The Albert Goering File": the singular story of a Nazi’s dissident brother

The Albert Goering File": the singular story of a Nazi’s dissident brother

The lesser-known brother of Nazi dignitary Hermann Goering was also a fierce opponent of the Third Reich. Seventy years later, he steps out of the shadows and into the limelight as his life’s journey becomes the subject of a documentary film in competition at the 25th International History Film Festival, in Pessac (South-West France). "The Albert Goering File," by French director Véronique Lhorme, was co-produced by Belgian radio and television broadcaster RTBF.

Nicknamed "the black sheep of the family" by his older brother Hermann, who always covered for him, he appears to have been a long-time dissident, from the beginning, in 1933, to the collapse of the Nazi regime, in 1945. Nuremberg, September 1945: since their surrender to the US Army on May 10th, two days after the German capitulation, both Albert, 51, and his brother Hermann, have been held in solitary confinement. In the months leading up to the Nuremberg Trials, he must explain Hermann’s role as the "Führer"’s designated successor. 

From November 1945 to October 1946, Hermann appeared before judges representing the Allied Powers (USA, UK, ex-USSR, France). On the eve of his execution, on October 15th, 1946, he committed suicide.

Thanks to the testimonies and official records kept at the US National Archives in Washington, we have a few clues about Albert Goering’s complex and ambiguous personality: he was a multilingual socialite and a music lover, known as a man of cinema in Austria and Italy, and as a businessman in Czechoslovakia.

A friend of his, Ernst Neubach, a Jewish film producer, recalls how outraged he felt when he learnt that his brother had joined the Nazi Party, back in 1923: "Hermann has teamed up with that son-of-a **** Hitler." The two brothers didn’t speak to each other for next 10 years.

Albert was summoned by the Americans to explain his conduct during the war. To defend himself, he drew up a list of 34 names, again backed up by testimonials from descendants of Jews or resistant fighters that he had saved.

Herbert, son of Michael Hohensinn, recalls how Albert got his father released from Dachau concentration camp, near Munich (southern Germany). Georg Pilzer, son of Oskar, is greatly moved, as well, when relating his father’s rescue from the Nazis, 70 years later: "Albert was a remarkable man, and if I had been able to see him again, I would have thanked him from the bottom of my heart."
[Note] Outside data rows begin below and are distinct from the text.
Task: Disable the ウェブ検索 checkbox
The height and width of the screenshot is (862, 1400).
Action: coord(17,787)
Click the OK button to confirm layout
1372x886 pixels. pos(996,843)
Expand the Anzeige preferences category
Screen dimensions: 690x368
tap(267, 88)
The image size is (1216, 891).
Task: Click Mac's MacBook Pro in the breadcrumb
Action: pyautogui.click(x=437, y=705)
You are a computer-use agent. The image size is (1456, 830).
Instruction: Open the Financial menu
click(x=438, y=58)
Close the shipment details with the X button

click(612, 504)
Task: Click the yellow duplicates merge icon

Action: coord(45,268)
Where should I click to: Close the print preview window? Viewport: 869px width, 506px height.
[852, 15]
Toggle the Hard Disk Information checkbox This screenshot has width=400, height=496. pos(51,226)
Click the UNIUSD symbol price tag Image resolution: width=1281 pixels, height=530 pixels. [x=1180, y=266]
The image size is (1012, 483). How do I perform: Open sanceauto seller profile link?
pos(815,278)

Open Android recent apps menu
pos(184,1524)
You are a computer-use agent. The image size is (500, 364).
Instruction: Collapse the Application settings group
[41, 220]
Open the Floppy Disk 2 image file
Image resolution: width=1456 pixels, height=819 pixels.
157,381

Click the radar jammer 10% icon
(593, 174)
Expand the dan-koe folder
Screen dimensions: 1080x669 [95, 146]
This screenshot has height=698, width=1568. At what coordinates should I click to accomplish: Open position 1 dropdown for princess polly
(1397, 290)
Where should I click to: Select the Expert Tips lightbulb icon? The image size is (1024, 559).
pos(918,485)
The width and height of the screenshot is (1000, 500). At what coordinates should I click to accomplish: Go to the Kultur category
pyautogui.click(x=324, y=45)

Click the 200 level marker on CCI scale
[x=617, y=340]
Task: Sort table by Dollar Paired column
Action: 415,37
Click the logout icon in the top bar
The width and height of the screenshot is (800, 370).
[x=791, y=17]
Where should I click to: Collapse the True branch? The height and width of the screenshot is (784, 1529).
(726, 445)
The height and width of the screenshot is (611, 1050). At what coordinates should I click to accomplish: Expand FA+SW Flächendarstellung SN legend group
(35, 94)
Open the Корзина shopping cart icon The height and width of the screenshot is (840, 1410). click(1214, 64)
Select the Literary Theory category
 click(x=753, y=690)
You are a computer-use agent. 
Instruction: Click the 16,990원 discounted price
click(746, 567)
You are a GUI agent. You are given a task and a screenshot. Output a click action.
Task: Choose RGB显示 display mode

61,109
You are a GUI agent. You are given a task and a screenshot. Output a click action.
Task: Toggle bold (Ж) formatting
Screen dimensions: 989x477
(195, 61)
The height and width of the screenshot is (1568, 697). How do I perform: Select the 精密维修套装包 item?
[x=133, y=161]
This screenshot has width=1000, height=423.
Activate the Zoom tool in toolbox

In 1938, while Hermann was busy "Aryanising" the recently annexed Austria, Albert helped other Jews leave this former host country, where he had himself sought refuge from the "Brown Plague". Later on, he used his influence and the impunity attached to his name to help Jan Moravek to safety, an important figure of resistance in Czechoslovakia, where he had himself joined the management team of the Skoda factory, placed under the direct authority of Reichsmarschall Goering.

Véronique Lhorme explains that the Commission for the Designation of the Righteous Among the Nations at Yad Vashem, in Jerusalem, has been examining the "Albert Goering File" since 2012. Up until now, it has been unable to establish any of the criteria that would define him as "Righteous": "truly risking one’s life" and putting one’s life "in danger" to save others.